Element and text location data
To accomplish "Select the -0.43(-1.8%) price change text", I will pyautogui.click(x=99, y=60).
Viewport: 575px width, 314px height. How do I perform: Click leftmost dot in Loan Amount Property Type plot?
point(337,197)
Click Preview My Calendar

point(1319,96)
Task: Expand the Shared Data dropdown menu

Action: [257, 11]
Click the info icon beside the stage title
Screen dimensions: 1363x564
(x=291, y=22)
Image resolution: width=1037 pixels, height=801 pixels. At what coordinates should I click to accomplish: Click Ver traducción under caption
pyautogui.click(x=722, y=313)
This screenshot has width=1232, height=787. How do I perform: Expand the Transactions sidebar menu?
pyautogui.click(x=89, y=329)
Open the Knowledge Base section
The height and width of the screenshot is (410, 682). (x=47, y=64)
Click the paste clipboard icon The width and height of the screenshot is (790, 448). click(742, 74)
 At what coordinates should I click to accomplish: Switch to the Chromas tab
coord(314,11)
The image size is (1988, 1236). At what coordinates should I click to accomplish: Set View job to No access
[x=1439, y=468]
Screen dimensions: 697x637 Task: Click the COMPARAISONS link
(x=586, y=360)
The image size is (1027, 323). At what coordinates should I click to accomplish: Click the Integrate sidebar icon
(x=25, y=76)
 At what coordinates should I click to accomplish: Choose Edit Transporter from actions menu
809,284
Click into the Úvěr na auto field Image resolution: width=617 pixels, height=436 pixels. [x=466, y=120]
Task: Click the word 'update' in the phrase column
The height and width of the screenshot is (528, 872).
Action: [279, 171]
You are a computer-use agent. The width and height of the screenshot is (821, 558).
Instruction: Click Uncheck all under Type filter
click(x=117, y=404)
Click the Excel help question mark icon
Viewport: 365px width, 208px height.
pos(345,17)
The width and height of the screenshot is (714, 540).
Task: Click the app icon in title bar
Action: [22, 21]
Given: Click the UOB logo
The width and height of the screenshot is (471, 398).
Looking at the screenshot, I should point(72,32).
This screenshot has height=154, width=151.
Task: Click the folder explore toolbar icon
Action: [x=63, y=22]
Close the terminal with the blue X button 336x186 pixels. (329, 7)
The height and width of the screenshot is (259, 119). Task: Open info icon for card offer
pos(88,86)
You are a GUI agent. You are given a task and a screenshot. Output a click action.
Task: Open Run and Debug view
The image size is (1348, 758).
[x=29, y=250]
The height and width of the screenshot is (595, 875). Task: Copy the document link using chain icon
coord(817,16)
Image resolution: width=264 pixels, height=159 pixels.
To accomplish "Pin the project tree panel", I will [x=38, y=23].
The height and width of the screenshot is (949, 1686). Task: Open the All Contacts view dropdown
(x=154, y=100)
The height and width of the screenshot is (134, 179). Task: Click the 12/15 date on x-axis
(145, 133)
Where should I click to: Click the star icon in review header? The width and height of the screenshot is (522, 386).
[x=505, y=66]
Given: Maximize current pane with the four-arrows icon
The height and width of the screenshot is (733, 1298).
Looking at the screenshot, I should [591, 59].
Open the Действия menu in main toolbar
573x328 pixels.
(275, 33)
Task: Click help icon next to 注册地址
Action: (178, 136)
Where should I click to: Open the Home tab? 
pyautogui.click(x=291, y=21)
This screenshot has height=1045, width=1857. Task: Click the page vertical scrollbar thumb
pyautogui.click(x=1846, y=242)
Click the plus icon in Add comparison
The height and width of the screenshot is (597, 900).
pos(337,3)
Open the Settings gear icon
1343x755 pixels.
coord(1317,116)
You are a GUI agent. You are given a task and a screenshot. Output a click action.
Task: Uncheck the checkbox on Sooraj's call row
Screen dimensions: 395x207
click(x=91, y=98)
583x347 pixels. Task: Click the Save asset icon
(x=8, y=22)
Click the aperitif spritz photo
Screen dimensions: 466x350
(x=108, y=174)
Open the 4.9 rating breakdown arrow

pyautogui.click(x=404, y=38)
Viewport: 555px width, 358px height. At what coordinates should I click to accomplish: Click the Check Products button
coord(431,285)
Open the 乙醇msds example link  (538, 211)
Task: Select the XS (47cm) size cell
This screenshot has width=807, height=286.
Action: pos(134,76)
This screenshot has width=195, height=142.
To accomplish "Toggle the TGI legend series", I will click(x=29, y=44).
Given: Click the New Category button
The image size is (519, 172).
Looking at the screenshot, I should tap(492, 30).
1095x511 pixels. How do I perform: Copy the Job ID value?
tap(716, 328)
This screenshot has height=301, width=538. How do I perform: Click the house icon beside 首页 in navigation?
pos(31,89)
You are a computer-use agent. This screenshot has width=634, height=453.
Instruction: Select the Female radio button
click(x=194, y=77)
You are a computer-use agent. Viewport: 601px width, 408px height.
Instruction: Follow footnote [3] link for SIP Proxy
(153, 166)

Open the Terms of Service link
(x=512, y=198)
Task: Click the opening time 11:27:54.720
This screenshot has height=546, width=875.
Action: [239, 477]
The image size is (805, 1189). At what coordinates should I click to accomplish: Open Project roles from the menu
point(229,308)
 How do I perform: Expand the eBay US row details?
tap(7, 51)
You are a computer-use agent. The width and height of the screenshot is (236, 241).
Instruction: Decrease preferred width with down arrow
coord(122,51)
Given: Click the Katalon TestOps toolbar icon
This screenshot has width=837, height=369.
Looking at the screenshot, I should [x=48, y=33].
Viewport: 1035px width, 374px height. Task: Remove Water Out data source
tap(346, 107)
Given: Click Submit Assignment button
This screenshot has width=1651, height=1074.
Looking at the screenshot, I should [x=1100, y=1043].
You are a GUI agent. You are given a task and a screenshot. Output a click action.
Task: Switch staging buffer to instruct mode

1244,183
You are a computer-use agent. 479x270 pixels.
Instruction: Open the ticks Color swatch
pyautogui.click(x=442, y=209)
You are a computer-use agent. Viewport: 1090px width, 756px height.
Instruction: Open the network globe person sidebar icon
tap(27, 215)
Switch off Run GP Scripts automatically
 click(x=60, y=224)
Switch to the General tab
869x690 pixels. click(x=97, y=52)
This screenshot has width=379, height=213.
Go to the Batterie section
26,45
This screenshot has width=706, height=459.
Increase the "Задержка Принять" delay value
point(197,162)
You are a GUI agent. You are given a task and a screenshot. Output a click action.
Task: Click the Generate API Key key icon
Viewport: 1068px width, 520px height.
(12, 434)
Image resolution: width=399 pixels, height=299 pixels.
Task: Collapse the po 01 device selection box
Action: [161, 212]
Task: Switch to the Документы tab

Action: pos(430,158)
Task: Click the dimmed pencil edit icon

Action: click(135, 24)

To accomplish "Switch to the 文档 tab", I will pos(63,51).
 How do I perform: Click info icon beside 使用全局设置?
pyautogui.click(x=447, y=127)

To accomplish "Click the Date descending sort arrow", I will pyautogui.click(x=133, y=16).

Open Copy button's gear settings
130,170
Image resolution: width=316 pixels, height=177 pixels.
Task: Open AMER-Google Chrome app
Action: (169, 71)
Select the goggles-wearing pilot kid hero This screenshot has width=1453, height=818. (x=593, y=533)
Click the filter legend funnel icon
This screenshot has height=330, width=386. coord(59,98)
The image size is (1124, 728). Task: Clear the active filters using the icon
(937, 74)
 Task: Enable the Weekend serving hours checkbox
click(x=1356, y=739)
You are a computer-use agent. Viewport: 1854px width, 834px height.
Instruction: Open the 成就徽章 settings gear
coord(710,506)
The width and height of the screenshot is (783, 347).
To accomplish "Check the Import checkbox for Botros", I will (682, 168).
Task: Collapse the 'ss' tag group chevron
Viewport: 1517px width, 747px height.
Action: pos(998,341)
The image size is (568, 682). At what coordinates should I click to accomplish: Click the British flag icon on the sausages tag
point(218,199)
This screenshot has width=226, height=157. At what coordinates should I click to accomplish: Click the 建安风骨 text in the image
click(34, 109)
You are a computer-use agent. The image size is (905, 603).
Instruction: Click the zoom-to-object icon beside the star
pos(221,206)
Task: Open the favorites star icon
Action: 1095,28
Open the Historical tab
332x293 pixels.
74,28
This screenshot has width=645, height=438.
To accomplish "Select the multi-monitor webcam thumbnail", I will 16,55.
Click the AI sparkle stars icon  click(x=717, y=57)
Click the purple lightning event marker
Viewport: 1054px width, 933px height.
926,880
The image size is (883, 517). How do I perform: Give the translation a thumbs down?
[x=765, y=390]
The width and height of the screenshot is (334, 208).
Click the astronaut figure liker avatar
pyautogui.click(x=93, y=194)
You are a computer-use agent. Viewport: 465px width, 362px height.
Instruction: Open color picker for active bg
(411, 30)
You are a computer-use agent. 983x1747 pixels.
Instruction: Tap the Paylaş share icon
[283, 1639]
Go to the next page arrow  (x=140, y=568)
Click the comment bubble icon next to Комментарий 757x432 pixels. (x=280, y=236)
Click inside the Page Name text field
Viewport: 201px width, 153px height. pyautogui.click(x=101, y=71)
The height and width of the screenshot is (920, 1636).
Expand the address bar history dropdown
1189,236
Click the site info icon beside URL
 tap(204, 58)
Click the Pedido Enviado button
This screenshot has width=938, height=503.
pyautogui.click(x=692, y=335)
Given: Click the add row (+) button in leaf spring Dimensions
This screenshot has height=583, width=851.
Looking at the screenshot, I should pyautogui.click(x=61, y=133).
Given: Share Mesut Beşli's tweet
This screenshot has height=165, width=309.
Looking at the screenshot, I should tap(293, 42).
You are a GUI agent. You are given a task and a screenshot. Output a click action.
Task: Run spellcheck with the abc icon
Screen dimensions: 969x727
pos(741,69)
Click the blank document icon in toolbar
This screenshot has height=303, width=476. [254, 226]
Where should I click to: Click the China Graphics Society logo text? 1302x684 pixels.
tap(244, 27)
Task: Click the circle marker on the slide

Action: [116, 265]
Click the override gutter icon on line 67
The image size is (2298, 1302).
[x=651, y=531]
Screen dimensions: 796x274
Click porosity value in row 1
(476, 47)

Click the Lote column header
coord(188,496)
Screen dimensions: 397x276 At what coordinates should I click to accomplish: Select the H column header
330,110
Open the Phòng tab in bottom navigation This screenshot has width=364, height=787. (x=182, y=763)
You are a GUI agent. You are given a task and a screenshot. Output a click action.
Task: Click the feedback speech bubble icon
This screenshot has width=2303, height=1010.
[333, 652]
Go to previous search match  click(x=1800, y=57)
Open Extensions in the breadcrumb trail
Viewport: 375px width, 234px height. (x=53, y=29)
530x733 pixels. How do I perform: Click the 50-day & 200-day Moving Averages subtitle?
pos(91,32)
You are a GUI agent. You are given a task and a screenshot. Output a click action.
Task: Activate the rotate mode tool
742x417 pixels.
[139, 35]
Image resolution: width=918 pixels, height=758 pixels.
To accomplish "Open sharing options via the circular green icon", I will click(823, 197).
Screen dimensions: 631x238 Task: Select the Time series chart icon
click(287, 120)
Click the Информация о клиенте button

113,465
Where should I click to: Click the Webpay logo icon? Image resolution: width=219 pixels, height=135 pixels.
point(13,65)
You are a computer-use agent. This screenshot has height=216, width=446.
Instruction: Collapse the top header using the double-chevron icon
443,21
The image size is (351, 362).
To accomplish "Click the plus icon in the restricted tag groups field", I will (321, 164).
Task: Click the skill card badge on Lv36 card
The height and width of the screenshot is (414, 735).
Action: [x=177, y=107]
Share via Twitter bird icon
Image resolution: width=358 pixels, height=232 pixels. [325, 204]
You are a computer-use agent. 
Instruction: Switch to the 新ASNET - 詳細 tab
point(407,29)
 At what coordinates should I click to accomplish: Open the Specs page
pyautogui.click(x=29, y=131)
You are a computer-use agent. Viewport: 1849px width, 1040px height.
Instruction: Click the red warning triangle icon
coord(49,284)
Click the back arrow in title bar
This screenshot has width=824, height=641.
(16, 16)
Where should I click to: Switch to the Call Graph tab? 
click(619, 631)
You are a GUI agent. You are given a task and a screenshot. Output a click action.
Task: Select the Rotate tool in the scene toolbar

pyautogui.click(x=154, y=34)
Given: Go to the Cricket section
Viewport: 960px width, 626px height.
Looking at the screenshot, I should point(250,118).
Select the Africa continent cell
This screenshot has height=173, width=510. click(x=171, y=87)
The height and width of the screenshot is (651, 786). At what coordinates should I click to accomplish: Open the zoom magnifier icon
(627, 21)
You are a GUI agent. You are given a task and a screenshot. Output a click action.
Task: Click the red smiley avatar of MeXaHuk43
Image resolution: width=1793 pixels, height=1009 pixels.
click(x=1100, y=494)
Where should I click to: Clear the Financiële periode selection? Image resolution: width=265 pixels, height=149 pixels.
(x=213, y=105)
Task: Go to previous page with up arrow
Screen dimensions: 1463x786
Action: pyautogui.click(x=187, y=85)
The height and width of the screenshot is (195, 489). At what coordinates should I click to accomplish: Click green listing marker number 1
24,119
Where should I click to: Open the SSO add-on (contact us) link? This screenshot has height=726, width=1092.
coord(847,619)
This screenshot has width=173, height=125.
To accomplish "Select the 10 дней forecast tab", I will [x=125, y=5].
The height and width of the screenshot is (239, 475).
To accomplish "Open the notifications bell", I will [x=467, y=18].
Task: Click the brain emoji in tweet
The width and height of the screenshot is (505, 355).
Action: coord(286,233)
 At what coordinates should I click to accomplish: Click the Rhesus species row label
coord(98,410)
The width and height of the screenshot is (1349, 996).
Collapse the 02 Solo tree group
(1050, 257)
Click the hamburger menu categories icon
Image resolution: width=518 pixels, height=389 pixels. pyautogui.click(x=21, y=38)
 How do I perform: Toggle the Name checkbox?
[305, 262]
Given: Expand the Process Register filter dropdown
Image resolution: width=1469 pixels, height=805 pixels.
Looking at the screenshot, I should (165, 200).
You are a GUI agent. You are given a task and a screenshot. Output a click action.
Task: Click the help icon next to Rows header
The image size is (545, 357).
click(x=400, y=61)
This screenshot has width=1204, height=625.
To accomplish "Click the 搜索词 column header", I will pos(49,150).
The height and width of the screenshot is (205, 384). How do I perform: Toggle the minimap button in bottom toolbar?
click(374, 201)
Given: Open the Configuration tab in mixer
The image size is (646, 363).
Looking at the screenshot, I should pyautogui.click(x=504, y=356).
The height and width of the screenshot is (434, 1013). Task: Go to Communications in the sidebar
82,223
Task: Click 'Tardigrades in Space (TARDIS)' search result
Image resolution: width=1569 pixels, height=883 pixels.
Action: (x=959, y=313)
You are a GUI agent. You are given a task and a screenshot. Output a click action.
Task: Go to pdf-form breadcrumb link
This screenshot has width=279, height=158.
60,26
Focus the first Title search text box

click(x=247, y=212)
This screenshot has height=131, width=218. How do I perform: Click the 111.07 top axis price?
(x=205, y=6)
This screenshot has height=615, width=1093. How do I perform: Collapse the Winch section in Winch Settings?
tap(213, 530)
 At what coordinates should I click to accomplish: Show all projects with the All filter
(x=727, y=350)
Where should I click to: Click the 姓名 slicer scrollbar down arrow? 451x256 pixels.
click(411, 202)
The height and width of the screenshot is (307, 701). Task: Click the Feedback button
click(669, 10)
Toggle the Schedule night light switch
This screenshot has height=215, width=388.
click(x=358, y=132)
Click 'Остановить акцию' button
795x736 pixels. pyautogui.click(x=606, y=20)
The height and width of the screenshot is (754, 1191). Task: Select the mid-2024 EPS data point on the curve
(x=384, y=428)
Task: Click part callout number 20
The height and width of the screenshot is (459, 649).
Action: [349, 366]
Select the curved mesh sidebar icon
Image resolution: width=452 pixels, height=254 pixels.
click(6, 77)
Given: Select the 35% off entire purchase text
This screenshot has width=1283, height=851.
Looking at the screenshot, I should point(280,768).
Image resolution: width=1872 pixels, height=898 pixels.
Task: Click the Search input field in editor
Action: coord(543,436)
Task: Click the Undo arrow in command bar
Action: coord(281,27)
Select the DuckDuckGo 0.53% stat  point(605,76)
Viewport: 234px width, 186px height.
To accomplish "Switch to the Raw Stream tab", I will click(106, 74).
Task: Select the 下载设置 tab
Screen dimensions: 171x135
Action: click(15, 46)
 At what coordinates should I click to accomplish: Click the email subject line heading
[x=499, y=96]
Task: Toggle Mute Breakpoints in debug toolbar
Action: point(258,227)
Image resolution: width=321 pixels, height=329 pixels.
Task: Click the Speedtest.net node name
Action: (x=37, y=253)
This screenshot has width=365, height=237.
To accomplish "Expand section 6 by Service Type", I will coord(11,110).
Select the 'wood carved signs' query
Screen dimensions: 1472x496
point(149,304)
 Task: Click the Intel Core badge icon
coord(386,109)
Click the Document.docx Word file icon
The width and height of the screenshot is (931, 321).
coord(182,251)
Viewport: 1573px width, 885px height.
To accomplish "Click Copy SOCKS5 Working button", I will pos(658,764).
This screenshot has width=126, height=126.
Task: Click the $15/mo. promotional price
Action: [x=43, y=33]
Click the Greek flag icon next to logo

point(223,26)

TASK BRIEF
Could you give the lines from the start of the records up to and including the line with "point(1319,96)" as a numbered list, leaving out any blank lines?

REPLY
1. To accomplish "Select the -0.43(-1.8%) price change text", I will pyautogui.click(x=99, y=60).
2. Viewport: 575px width, 314px height. How do I perform: Click leftmost dot in Loan Amount Property Type plot?
3. point(337,197)
4. Click Preview My Calendar
5. point(1319,96)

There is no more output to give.